PROVIDED RECORDS below:
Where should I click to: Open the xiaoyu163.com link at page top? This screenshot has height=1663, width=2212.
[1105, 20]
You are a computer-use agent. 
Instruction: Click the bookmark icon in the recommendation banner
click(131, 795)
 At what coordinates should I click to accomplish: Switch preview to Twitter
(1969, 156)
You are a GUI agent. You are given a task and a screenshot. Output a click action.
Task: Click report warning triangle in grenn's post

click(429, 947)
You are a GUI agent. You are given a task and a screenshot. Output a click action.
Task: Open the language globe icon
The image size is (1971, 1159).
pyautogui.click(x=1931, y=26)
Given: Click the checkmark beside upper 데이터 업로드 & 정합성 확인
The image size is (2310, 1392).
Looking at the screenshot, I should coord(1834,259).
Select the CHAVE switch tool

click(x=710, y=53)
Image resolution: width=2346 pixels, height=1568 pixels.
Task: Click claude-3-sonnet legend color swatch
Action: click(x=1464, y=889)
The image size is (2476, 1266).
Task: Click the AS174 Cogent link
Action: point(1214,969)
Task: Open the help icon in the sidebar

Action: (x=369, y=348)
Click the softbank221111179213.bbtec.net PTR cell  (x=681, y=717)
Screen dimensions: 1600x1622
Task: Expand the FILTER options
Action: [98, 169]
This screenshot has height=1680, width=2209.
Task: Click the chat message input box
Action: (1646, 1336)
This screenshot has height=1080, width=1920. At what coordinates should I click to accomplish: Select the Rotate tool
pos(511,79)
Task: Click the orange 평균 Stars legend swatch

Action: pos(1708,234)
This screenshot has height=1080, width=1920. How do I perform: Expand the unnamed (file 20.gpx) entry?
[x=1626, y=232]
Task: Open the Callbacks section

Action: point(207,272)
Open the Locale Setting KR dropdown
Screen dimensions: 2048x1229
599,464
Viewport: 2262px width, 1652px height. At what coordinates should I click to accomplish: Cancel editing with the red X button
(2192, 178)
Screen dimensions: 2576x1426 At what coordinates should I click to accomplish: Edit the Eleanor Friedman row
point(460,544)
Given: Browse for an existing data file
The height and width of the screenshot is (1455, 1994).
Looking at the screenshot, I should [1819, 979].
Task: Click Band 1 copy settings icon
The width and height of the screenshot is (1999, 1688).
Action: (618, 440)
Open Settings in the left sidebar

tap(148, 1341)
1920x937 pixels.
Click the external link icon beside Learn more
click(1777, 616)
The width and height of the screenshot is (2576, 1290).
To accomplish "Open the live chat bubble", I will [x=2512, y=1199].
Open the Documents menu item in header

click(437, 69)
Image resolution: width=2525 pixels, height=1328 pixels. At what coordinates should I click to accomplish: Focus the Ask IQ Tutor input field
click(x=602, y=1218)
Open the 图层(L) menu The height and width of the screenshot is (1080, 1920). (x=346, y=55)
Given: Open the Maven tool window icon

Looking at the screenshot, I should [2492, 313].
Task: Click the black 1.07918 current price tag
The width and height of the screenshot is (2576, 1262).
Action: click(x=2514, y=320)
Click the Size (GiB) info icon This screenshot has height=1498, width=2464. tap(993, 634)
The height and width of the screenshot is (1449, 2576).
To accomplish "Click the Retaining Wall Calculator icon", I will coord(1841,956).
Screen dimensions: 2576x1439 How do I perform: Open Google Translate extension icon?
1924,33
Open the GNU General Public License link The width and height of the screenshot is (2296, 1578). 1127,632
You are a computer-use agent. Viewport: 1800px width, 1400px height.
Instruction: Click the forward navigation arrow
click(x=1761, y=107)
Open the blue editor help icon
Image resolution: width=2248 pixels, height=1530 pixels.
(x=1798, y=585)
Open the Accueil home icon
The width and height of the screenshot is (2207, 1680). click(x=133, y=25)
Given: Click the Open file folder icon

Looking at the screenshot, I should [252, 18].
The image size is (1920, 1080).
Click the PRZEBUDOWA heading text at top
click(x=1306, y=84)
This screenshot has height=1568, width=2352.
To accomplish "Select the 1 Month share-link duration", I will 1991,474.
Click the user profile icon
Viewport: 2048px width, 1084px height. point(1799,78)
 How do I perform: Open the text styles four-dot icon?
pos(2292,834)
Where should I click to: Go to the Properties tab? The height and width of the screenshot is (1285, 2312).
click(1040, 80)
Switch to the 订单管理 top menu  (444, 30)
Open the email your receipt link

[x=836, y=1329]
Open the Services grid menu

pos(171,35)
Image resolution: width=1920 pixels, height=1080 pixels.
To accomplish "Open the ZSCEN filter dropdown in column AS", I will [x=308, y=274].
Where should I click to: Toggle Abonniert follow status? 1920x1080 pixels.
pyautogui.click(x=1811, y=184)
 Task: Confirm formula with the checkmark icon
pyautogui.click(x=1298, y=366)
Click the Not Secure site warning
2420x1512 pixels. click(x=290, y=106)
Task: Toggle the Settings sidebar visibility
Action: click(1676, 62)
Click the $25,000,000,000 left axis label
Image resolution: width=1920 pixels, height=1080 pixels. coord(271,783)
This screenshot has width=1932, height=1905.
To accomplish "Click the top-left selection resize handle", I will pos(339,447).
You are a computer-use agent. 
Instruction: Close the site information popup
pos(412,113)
End of PROVIDED RECORDS.
**REQUIRED ACTION**. Exactly as they appear above, the records are to be transcribed in full.

**SOLUTION FOR THIS PROBLEM**.
Where should I click to: Open the xiaoyu163.com link at page top? This screenshot has height=1663, width=2212.
[1105, 20]
You are a computer-use agent. 
Instruction: Click the bookmark icon in the recommendation banner
click(131, 795)
 At what coordinates should I click to accomplish: Switch preview to Twitter
(1969, 156)
You are a GUI agent. You are given a task and a screenshot. Output a click action.
Task: Click report warning triangle in grenn's post

click(429, 947)
You are a GUI agent. You are given a task and a screenshot. Output a click action.
Task: Open the language globe icon
The image size is (1971, 1159).
pyautogui.click(x=1931, y=26)
Given: Click the checkmark beside upper 데이터 업로드 & 정합성 확인
The image size is (2310, 1392).
Looking at the screenshot, I should coord(1834,259).
Select the CHAVE switch tool

click(x=710, y=53)
Image resolution: width=2346 pixels, height=1568 pixels.
Task: Click claude-3-sonnet legend color swatch
Action: click(x=1464, y=889)
The image size is (2476, 1266).
Task: Click the AS174 Cogent link
Action: point(1214,969)
Task: Open the help icon in the sidebar

Action: (x=369, y=348)
Click the softbank221111179213.bbtec.net PTR cell  (x=681, y=717)
Screen dimensions: 1600x1622
Task: Expand the FILTER options
Action: [98, 169]
This screenshot has height=1680, width=2209.
Task: Click the chat message input box
Action: (1646, 1336)
This screenshot has height=1080, width=1920. At what coordinates should I click to accomplish: Select the Rotate tool
pos(511,79)
Task: Click the orange 평균 Stars legend swatch

Action: pos(1708,234)
This screenshot has height=1080, width=1920. How do I perform: Expand the unnamed (file 20.gpx) entry?
[x=1626, y=232]
Task: Open the Callbacks section

Action: point(207,272)
Open the Locale Setting KR dropdown
Screen dimensions: 2048x1229
599,464
Viewport: 2262px width, 1652px height. At what coordinates should I click to accomplish: Cancel editing with the red X button
(2192, 178)
Screen dimensions: 2576x1426 At what coordinates should I click to accomplish: Edit the Eleanor Friedman row
point(460,544)
Given: Browse for an existing data file
The height and width of the screenshot is (1455, 1994).
Looking at the screenshot, I should [1819, 979].
Task: Click Band 1 copy settings icon
The width and height of the screenshot is (1999, 1688).
Action: (618, 440)
Open Settings in the left sidebar

tap(148, 1341)
1920x937 pixels.
Click the external link icon beside Learn more
click(1777, 616)
The width and height of the screenshot is (2576, 1290).
To accomplish "Open the live chat bubble", I will [x=2512, y=1199].
Open the Documents menu item in header

click(437, 69)
Image resolution: width=2525 pixels, height=1328 pixels. At what coordinates should I click to accomplish: Focus the Ask IQ Tutor input field
click(x=602, y=1218)
Open the 图层(L) menu The height and width of the screenshot is (1080, 1920). (x=346, y=55)
Given: Open the Maven tool window icon

Looking at the screenshot, I should [2492, 313].
Task: Click the black 1.07918 current price tag
The width and height of the screenshot is (2576, 1262).
Action: click(x=2514, y=320)
Click the Size (GiB) info icon This screenshot has height=1498, width=2464. tap(993, 634)
The height and width of the screenshot is (1449, 2576).
To accomplish "Click the Retaining Wall Calculator icon", I will coord(1841,956).
Screen dimensions: 2576x1439 How do I perform: Open Google Translate extension icon?
1924,33
Open the GNU General Public License link The width and height of the screenshot is (2296, 1578). 1127,632
You are a computer-use agent. Viewport: 1800px width, 1400px height.
Instruction: Click the forward navigation arrow
click(x=1761, y=107)
Open the blue editor help icon
Image resolution: width=2248 pixels, height=1530 pixels.
(x=1798, y=585)
Open the Accueil home icon
The width and height of the screenshot is (2207, 1680). click(x=133, y=25)
Given: Click the Open file folder icon

Looking at the screenshot, I should [252, 18].
The image size is (1920, 1080).
Click the PRZEBUDOWA heading text at top
click(x=1306, y=84)
This screenshot has height=1568, width=2352.
To accomplish "Select the 1 Month share-link duration", I will 1991,474.
Click the user profile icon
Viewport: 2048px width, 1084px height. point(1799,78)
 How do I perform: Open the text styles four-dot icon?
pos(2292,834)
Where should I click to: Go to the Properties tab? The height and width of the screenshot is (1285, 2312).
click(1040, 80)
Switch to the 订单管理 top menu  (444, 30)
Open the email your receipt link

[x=836, y=1329]
Open the Services grid menu

pos(171,35)
Image resolution: width=1920 pixels, height=1080 pixels.
To accomplish "Open the ZSCEN filter dropdown in column AS", I will [x=308, y=274].
Where should I click to: Toggle Abonniert follow status? 1920x1080 pixels.
pyautogui.click(x=1811, y=184)
 Task: Confirm formula with the checkmark icon
pyautogui.click(x=1298, y=366)
Click the Not Secure site warning
2420x1512 pixels. click(x=290, y=106)
Task: Toggle the Settings sidebar visibility
Action: click(1676, 62)
Click the $25,000,000,000 left axis label
Image resolution: width=1920 pixels, height=1080 pixels. coord(271,783)
This screenshot has width=1932, height=1905.
To accomplish "Click the top-left selection resize handle", I will pos(339,447).
You are a computer-use agent. 
Instruction: Close the site information popup
pos(412,113)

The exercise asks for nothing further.